My Neighbor
I love to share real-life stories when I give talks. I usually start out my sessions with a story on how I got interested in Big Data Clusters. It all starts with my neighbor Tom (not his real name) last year (2018). I was at the bus stop with my 5 yr old son on his first day of Kindergarten. As I am waiting patiently for the bus to arrive I hear a voice say,
“Are you in IT?”
I ignore it as I thought it wasn’t meant for me then I heard the question again. This time I turn around and notice my neighbor, Tom. He saw one of my SQLSaturday shirts I was wearing and that sparked the question. So we talk a little and I reply,
“yes I am, how about you? What do you do?”
He replies, “I work for a pharmaceutical company as a data scientist.”
Immediately I thought he’s too smart for me! So I start asking questions about his day-to-day activities. (Mind you, as a SQL DBA, I never worked with (or needed to know) big data, data scientists, etc.) He told me that he’s currently working on speeding up the first phase of FDA drug approval by utilizing ML (and algorithms). Tom continued to elaborate on what the FDA drug approval phases are. I’m not going to go into details (you can read the link if you want) but the first phase (or the beginning phases) require studies. A lot of this can be sped up with ML sifting and analyzing huge amounts of data. So instead of it taking (for example) 2-3 years for the first phase to complete, now you can do it in 8 months (or even less). Around the same time I started hearing about SQL Server 2019 and a new thing they are calling “Big Data Clusters.”

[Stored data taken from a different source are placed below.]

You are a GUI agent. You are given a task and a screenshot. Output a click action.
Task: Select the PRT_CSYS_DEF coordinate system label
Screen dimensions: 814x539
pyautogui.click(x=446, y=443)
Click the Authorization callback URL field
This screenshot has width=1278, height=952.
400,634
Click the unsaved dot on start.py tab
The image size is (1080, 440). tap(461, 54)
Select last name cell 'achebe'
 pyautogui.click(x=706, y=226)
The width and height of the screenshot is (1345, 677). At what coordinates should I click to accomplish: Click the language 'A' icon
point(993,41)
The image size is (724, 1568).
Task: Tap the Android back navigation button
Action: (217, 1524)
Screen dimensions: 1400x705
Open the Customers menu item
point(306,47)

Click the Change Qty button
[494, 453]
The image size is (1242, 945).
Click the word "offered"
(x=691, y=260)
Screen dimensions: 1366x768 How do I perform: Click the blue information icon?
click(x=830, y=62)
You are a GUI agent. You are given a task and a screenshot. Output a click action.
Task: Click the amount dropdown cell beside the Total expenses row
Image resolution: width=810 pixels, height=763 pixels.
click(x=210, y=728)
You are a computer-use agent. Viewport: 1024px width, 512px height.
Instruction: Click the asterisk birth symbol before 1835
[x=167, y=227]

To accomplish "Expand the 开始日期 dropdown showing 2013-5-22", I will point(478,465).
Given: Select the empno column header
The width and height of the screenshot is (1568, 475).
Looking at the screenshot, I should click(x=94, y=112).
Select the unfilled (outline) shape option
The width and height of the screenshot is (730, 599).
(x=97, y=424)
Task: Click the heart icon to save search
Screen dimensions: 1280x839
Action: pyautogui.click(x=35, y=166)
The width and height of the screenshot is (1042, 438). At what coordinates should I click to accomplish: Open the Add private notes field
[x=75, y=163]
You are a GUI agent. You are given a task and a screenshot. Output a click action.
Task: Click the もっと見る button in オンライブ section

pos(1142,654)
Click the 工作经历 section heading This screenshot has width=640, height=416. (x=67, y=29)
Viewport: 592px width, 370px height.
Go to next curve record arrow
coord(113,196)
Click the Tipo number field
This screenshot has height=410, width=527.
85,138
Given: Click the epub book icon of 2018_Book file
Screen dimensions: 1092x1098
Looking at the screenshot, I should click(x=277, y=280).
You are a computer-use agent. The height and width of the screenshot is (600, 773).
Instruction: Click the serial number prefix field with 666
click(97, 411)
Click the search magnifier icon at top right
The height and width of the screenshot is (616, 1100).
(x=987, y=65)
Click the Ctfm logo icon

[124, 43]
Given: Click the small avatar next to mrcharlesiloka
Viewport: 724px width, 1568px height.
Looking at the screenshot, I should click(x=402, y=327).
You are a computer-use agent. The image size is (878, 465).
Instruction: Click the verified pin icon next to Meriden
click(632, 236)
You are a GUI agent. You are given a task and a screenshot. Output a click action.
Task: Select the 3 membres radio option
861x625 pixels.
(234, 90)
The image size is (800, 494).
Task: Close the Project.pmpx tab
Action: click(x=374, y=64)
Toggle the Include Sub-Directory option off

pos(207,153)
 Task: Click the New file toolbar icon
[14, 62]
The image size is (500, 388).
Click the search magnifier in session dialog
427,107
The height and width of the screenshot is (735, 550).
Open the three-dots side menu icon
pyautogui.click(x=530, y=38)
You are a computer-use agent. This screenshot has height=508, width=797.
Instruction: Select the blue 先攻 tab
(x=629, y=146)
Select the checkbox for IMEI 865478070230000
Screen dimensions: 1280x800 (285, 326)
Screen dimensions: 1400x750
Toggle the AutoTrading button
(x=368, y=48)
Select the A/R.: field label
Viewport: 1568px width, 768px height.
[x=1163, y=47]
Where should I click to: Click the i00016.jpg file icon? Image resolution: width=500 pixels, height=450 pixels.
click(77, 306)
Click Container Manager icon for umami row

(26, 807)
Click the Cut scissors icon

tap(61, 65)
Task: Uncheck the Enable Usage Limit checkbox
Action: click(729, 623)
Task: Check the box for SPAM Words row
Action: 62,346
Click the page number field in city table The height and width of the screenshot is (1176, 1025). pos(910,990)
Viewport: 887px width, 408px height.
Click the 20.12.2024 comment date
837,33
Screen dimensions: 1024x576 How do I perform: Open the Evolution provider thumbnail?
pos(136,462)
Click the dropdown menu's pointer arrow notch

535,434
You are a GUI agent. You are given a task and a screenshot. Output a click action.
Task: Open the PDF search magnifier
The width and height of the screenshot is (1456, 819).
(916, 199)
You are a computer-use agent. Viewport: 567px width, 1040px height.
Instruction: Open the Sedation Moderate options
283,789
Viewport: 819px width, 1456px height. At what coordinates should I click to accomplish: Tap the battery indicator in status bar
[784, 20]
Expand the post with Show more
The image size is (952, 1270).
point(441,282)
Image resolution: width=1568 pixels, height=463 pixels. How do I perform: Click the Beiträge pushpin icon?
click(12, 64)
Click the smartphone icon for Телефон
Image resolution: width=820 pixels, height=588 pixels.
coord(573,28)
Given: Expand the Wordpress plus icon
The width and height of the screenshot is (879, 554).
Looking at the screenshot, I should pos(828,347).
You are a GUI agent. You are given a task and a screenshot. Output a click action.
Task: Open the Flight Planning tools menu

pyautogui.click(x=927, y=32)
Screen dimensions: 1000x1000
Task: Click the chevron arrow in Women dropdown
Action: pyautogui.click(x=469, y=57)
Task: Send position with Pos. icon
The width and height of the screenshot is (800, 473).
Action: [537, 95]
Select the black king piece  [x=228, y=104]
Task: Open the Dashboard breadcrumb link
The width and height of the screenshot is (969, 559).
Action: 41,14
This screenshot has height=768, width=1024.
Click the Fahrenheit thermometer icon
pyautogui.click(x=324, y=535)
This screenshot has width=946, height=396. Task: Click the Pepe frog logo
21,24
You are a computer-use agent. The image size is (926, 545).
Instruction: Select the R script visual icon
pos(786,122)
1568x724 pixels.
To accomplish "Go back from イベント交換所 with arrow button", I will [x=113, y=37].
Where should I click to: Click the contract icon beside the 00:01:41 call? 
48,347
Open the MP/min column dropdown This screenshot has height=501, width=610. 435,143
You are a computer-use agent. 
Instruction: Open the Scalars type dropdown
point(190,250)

As I started doing research on what exactly is big data, big data clusters, ML and AI, Hadoop / HDFS, etc. I came across some jaw dropping statistics that I’d like to share with you.
Dr Evil
I came across a study that estimated, 90% of all data today was generated in the last two years. (like whoa!) For example, Walmart collects 2.5 Petabytes of data from 1 million customers every hour. Billions of Facebook messages, tweets, YouTube videos, etc.
Here’s a quote from Walmart’s CEO back in 2013,
We want to know what every product in the world is. We
want to know who every person in the world is. And we want
to have the ability to connect them together in a transaction.Kind of like Dr Evil eh? (Now, I’m not saying Walmart’s CEO is evil, but that quote is quite eerie?)
If you want to read more chilling facts on how much data Walmart collects on its customers, feel free to read this.
Industry Use Cases for SQL Server Big Data Clusters
Healthcare and retail are not the only industries that provide perfect use cases for Big Data Clusters. A couple more industries are finance, manufacturing, agriculture and public sector. There are tons of scenarios in which BDCs would be a perfect fit to analyze the organization’s big data.
For example, imagine the agriculture industry. Data can now be collected from soil sensors, GPS-equipped tractors, and external sources such as local weather channels, farmers who implement these precision agriculture technologies are gaining greater visibility into their operations. This in turn gives them better ability to asses risk and increase yields.
The future of big data is looking brighter than ever. Microsoft is making a huge, and wise, investment with SQL Server Big Data Clusters. BDCs is the “all-in-one” location to ingest, store, analyze, and prepare and train high volume and high value data. All under one umbrella. It would be wise to get on board sooner than later!